Action item
Below are records with pictures; copy word for word only the lines between the line with "Image resolution: width=604" and the line with "Task: Open the Curve Group dropdown", inclusive, and drop the pictures.

Information supplied Block Start

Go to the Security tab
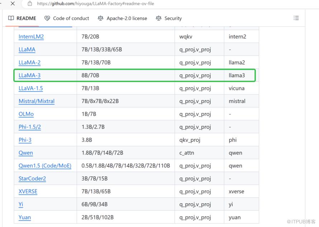Viewport: 319px width, 227px height. 169,18
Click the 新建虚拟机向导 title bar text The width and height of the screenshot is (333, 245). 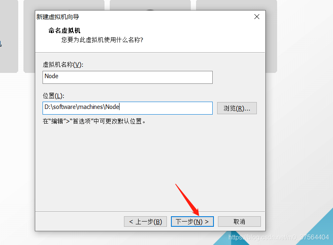tap(58, 17)
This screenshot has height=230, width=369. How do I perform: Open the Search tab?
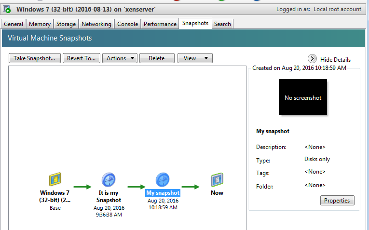(222, 24)

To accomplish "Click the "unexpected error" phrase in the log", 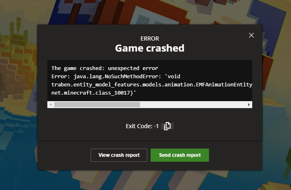I will click(133, 68).
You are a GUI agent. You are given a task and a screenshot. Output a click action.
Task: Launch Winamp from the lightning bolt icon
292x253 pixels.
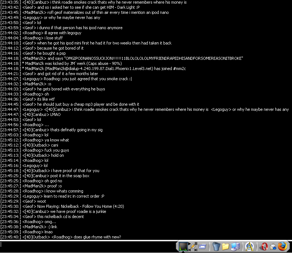coord(193,247)
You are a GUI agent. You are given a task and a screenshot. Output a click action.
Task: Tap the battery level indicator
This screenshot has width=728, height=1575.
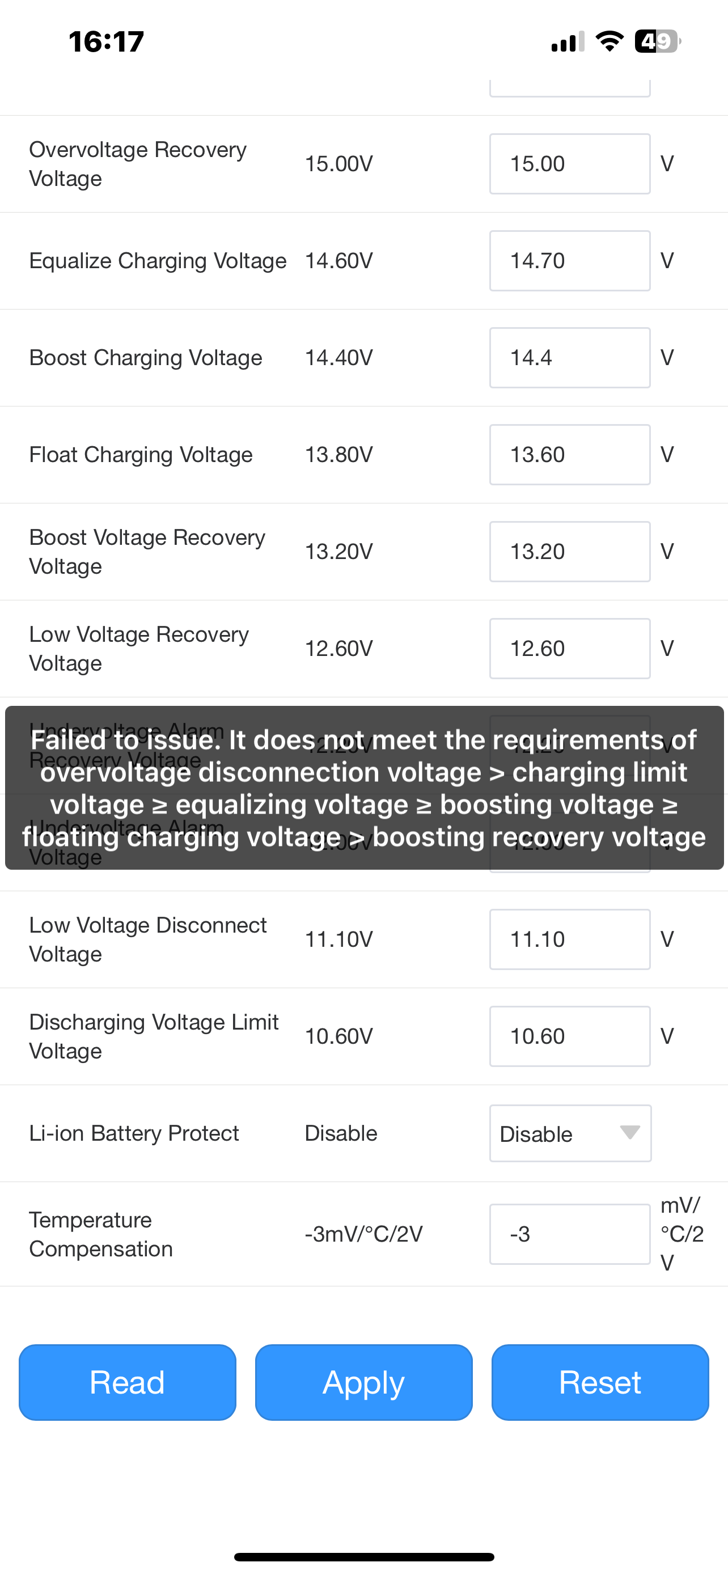click(x=657, y=42)
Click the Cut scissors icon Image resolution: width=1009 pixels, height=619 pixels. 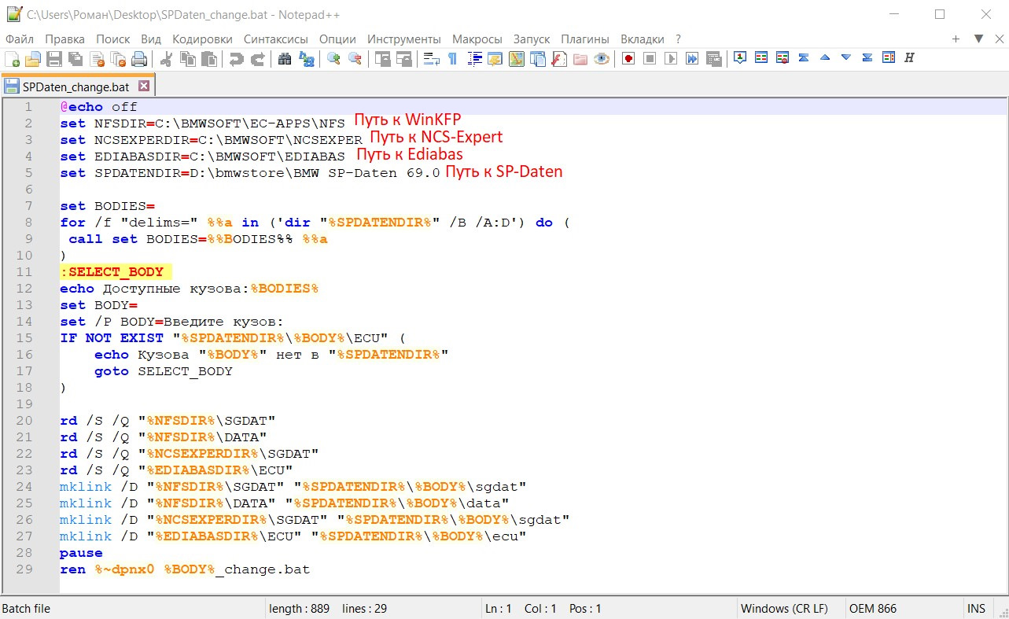[x=167, y=59]
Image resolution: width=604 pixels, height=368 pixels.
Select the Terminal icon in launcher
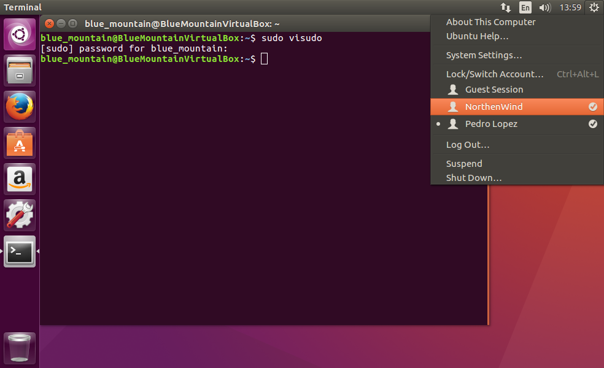[20, 251]
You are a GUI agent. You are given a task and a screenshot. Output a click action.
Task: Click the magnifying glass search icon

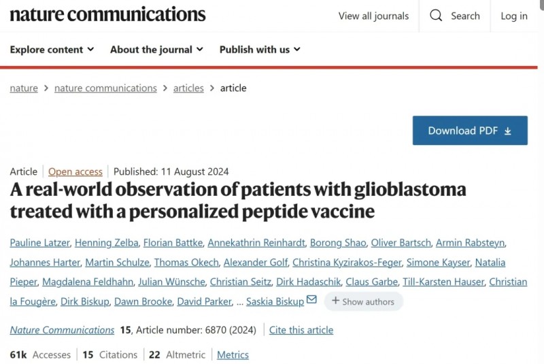tap(436, 16)
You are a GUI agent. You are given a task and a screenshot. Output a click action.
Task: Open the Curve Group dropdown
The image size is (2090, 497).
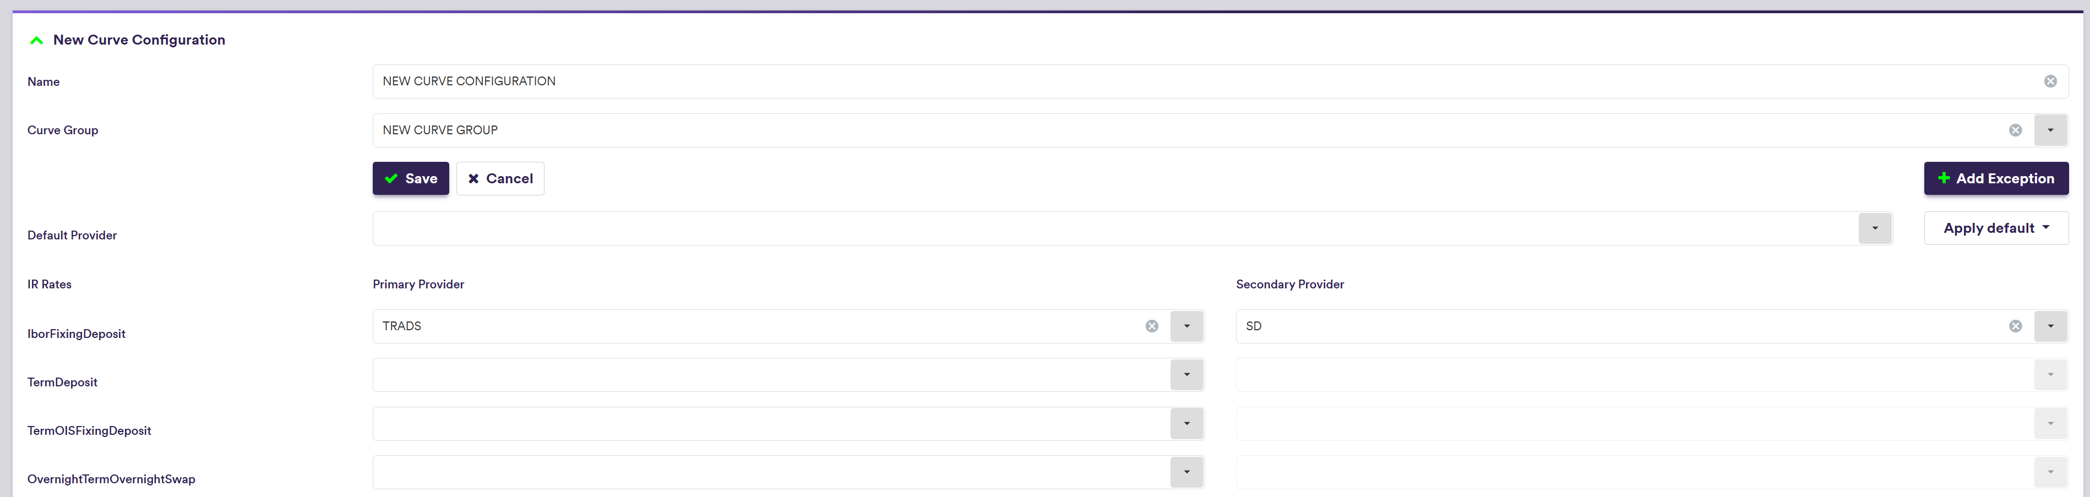2049,131
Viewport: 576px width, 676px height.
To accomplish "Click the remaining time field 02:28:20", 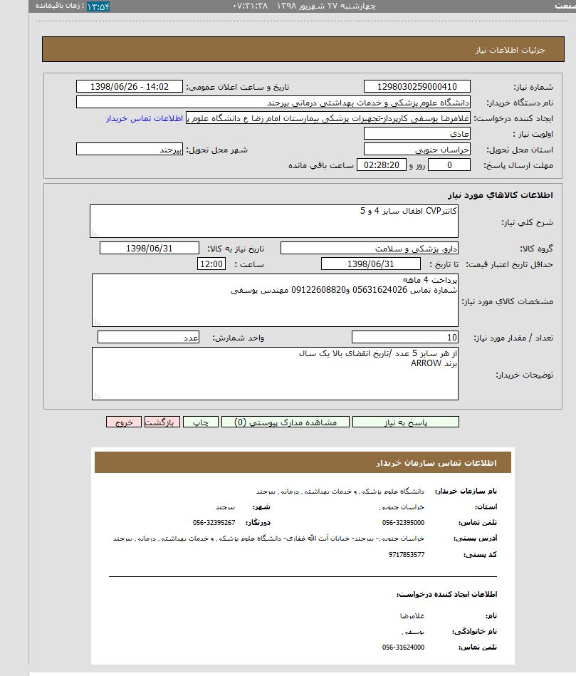I will 381,165.
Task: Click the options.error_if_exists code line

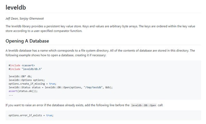Action: click(31, 115)
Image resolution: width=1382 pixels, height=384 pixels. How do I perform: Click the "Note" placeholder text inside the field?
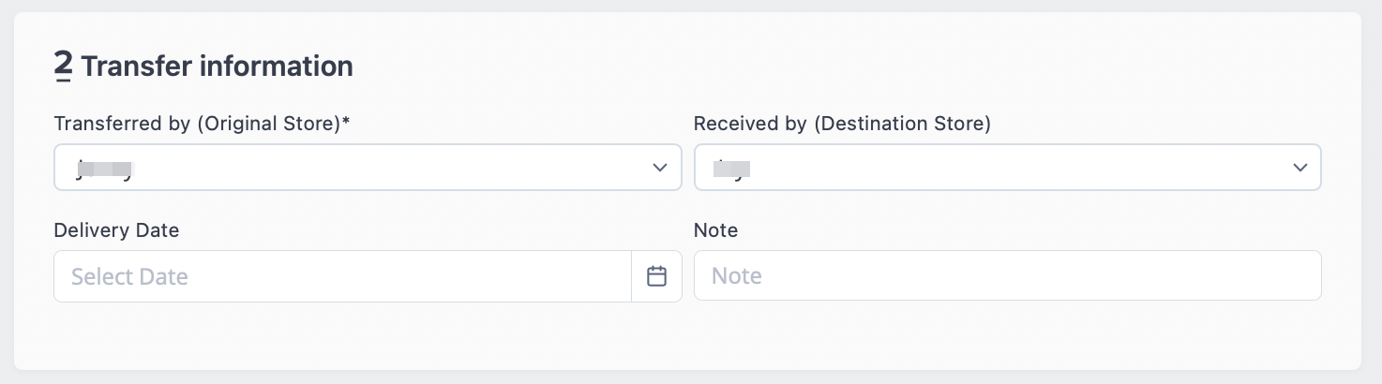737,276
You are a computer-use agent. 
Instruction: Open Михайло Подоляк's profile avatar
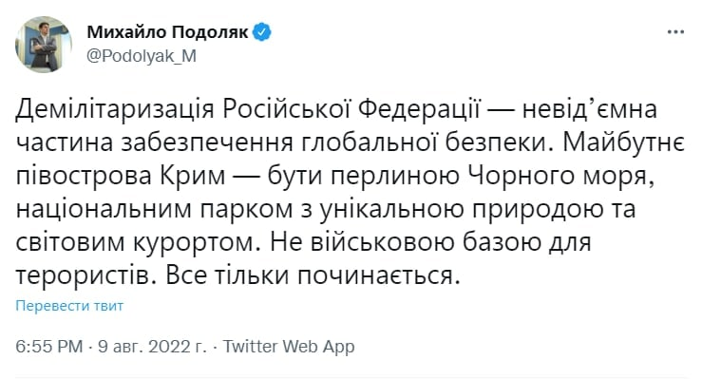44,45
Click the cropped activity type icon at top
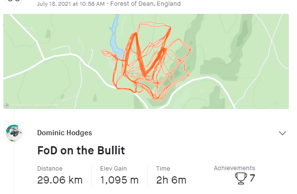The height and width of the screenshot is (194, 297). (14, 1)
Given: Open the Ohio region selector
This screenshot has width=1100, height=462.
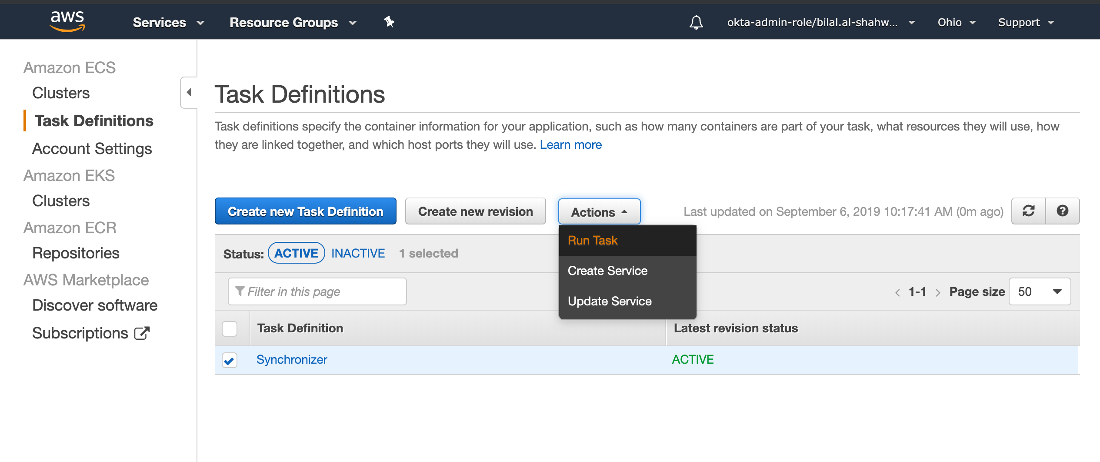Looking at the screenshot, I should click(956, 22).
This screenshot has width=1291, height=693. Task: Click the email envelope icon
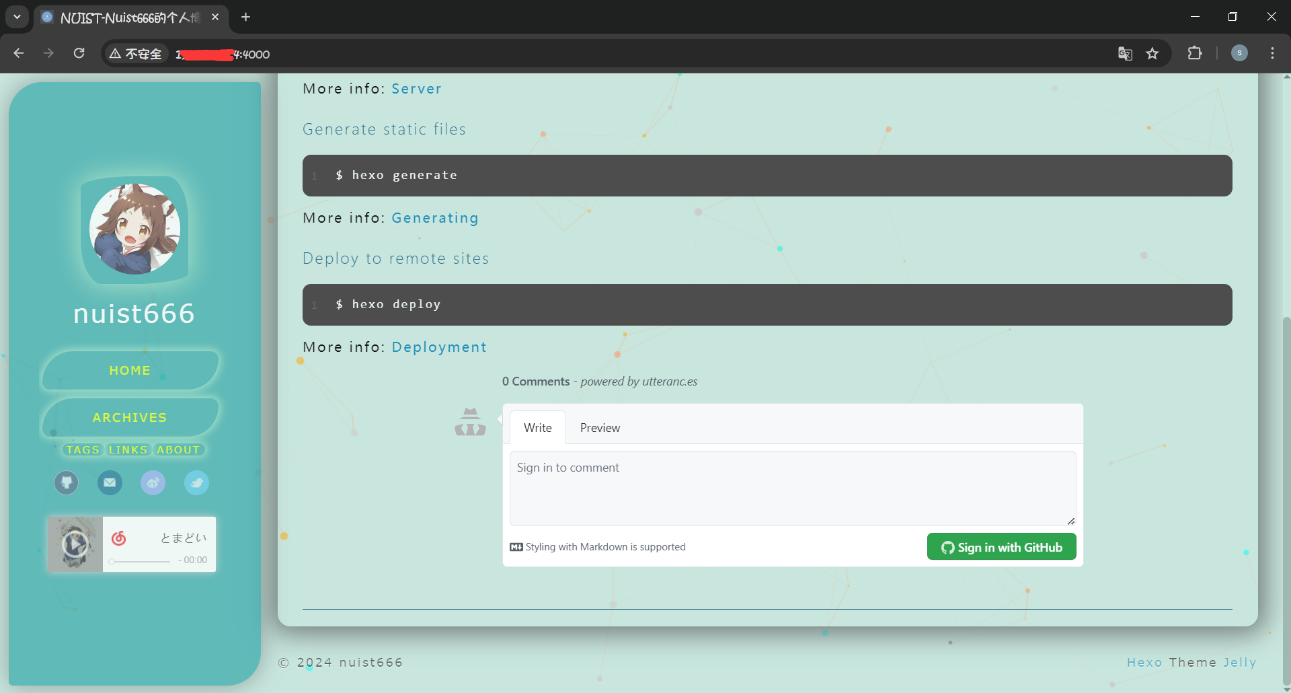coord(110,482)
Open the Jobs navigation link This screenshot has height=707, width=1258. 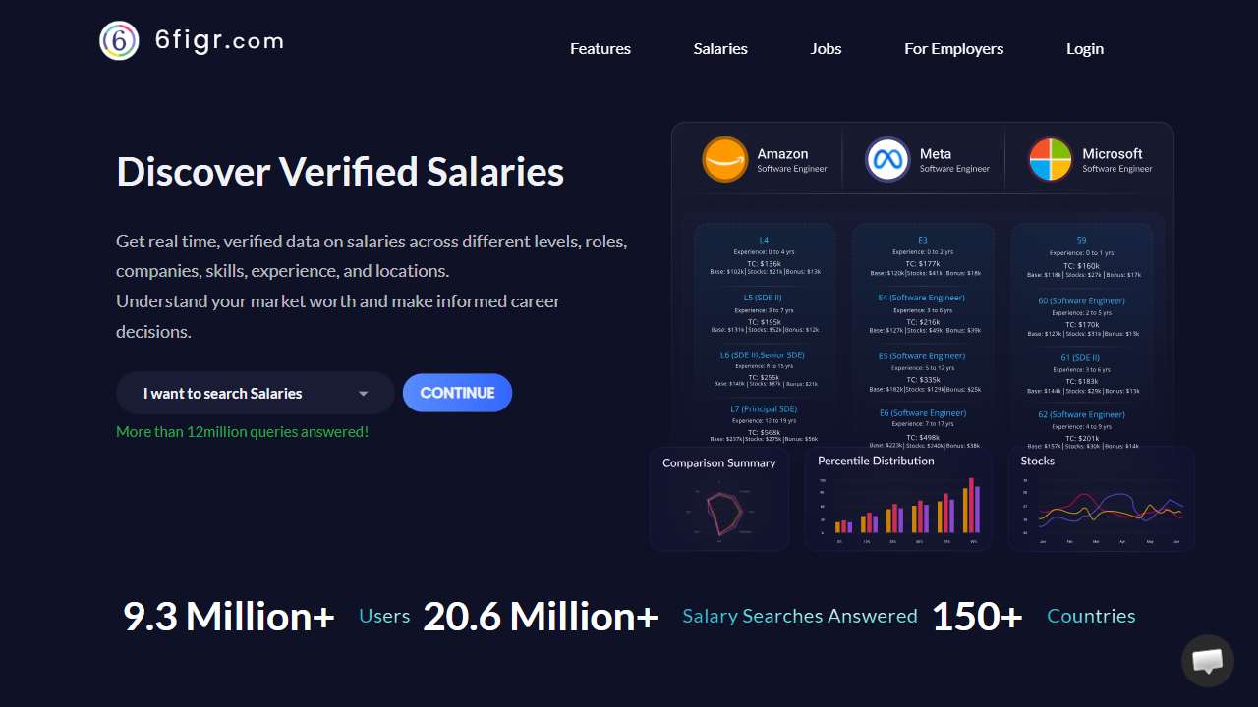(826, 49)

Information supplied Block End

Task solution
Image resolution: width=604 pixels, height=368 pixels.
Select the Terminal icon in launcher
[20, 251]
You are a GUI agent. You are given a task and a screenshot. Output a click action.
Task: Click the magnifying glass search icon

tap(436, 16)
You are a GUI agent. You are given a task and a screenshot. Output a click action.
Task: Open the Curve Group dropdown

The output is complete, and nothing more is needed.